Read Trueblood 01-The-Consolation-Prize Online
Authors: aaa
Only she couldn’t. So why was she here?
She trembled as her gaze slid back to the wooden fire surround. Maybe the people who owned the hall didn’t know how bizarre it really was. Chloe had to admit she was curious to see if the passageway was still there, if the things she’d left as a kid were still around. Why else had she brought the flashlight?
She stood up and walked across the room.
Bad idea. Pack up and go
. That wasn’t her sixth-anda-half sense; that was her common sense. But when her hand opened the drawer she took out the flashlight, not her clothes. Chloe crouched at the base of the fireplace. It hadn’t been used when she lived there, but it was a period feature in a listed building and not to be touched, which was probably why Sunset Spa hadn’t ripped it out. She put her hand up the chimney and felt for the lever. Still there. As she pulled, part of the carved wooden surround slid out. Chloe looked at the wooden mouse standing proud of the other carvings and her heart beat faster.
Taking the mouse in her hand, she twisted left. The fireplace slid into the wall with a grinding crunch, leaving a gap at the side. Chloe switched on her flashlight and crawled into the darkness.
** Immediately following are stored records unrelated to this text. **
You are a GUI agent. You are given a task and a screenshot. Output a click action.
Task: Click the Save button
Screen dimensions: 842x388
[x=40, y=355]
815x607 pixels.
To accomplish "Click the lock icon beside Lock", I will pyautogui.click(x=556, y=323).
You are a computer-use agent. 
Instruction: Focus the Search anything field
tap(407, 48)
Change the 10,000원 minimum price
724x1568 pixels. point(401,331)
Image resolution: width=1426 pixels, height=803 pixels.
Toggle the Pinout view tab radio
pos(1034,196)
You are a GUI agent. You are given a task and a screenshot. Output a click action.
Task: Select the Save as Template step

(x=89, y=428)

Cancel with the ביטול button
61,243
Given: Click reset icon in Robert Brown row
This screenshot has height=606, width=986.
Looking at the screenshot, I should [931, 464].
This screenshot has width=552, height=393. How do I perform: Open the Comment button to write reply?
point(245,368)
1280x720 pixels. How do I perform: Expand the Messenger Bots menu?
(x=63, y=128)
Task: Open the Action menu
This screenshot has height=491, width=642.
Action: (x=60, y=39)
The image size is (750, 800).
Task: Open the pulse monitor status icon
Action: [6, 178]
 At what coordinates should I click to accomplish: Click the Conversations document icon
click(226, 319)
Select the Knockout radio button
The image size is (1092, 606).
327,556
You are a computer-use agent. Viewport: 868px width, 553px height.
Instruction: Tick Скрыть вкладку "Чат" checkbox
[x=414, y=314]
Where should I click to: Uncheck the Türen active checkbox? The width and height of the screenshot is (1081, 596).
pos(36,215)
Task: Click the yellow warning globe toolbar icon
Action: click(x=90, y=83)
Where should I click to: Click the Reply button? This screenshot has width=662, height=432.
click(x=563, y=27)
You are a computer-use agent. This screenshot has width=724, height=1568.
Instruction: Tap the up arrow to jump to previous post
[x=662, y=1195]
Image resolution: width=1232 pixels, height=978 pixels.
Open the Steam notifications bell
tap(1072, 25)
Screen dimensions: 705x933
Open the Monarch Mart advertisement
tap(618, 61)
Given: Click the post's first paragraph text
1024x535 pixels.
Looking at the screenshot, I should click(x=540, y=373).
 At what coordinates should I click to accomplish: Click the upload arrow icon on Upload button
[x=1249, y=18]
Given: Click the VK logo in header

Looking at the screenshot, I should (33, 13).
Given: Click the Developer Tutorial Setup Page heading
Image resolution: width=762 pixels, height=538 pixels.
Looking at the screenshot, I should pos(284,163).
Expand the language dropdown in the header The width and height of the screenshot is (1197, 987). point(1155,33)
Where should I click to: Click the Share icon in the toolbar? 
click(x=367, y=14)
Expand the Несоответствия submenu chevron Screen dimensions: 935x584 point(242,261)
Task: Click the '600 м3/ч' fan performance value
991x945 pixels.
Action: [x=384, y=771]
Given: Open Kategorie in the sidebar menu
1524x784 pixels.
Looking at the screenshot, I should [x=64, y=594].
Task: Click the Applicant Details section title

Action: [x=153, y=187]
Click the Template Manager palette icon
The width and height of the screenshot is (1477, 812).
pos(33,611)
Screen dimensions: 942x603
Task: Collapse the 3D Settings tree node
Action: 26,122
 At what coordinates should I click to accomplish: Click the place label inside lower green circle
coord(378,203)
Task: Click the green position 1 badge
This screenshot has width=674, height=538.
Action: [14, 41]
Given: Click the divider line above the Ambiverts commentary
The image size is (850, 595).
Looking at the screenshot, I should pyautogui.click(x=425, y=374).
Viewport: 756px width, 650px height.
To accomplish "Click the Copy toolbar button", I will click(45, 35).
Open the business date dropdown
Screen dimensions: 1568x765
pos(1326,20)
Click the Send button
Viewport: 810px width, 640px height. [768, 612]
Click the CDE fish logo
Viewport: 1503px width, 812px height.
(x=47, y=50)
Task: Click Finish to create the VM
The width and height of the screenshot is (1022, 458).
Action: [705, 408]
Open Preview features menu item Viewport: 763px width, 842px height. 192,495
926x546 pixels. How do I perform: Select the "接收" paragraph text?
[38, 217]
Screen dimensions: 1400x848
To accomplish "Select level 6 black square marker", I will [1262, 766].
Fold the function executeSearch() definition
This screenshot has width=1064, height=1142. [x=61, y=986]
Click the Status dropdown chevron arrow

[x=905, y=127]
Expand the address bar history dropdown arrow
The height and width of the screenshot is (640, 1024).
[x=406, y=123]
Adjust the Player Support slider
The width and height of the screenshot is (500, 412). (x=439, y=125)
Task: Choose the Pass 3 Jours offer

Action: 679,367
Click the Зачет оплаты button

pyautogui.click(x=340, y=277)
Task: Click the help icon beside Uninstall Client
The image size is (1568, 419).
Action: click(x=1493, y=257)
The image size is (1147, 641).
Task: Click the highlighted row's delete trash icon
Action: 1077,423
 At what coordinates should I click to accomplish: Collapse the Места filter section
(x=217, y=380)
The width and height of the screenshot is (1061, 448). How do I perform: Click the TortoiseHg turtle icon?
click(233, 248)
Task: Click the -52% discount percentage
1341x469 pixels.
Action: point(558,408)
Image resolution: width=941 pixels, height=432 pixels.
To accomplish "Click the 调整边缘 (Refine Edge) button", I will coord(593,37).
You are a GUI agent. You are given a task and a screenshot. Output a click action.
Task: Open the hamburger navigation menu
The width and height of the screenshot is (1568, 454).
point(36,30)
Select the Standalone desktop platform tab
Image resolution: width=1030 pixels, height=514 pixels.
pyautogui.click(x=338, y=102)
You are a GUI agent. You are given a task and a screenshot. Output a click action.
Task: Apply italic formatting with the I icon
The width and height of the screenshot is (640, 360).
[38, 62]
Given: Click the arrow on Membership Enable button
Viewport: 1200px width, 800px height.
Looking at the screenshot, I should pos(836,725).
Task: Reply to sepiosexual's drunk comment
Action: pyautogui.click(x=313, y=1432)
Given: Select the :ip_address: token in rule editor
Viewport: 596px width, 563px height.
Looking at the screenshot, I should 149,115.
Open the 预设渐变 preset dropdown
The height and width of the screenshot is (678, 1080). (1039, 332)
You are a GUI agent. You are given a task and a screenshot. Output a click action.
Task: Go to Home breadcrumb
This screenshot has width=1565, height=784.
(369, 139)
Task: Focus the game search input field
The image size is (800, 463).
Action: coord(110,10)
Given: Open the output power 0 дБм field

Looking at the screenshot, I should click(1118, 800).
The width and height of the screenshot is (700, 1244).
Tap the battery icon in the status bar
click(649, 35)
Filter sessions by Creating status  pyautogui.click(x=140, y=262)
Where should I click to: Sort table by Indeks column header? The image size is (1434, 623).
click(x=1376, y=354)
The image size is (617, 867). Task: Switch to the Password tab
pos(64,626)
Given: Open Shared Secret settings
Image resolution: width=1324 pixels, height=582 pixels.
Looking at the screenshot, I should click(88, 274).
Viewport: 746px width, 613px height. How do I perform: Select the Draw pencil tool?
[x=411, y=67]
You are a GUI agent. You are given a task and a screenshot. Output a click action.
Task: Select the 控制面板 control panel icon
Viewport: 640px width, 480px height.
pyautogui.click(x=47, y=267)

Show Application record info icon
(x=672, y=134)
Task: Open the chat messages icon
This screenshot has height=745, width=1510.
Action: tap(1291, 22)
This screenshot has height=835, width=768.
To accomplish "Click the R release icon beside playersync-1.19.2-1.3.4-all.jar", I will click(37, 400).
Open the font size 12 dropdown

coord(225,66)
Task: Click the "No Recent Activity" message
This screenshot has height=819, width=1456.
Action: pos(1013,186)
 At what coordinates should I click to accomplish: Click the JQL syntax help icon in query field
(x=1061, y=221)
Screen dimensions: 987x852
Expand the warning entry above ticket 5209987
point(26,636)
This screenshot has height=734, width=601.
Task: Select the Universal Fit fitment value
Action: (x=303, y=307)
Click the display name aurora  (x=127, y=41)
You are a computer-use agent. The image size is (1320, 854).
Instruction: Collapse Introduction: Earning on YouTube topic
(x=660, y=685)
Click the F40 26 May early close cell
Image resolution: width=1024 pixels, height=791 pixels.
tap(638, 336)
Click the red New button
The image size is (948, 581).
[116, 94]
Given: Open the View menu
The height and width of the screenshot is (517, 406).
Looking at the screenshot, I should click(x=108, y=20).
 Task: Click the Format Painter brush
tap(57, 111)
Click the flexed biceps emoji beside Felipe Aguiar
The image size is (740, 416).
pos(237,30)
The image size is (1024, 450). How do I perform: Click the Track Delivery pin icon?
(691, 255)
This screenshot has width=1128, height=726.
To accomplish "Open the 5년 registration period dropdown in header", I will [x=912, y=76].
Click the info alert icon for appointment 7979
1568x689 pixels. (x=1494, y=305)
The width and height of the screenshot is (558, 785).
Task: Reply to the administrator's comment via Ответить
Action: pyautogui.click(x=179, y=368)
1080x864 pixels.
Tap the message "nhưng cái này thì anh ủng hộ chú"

An old habit made her press the lever inside to return the fireplace to the correct position.
The musty smell of stale air and dust held a familiar comfort. It had been Chloe, not her sister, who’d found the passageway. Blabbermouth Lucy had told their mother and the sisters had been threatened progressively with a cold bath every night for a week, no chocolate for a month, and no TV for two months if they played in there. Chloe thought her mother showed a distinct lack of imagination because the bathwater rarely rose above lukewarm, they could buy their own chocolate, and their grandmother behaved like Gollum with the precious TV remote.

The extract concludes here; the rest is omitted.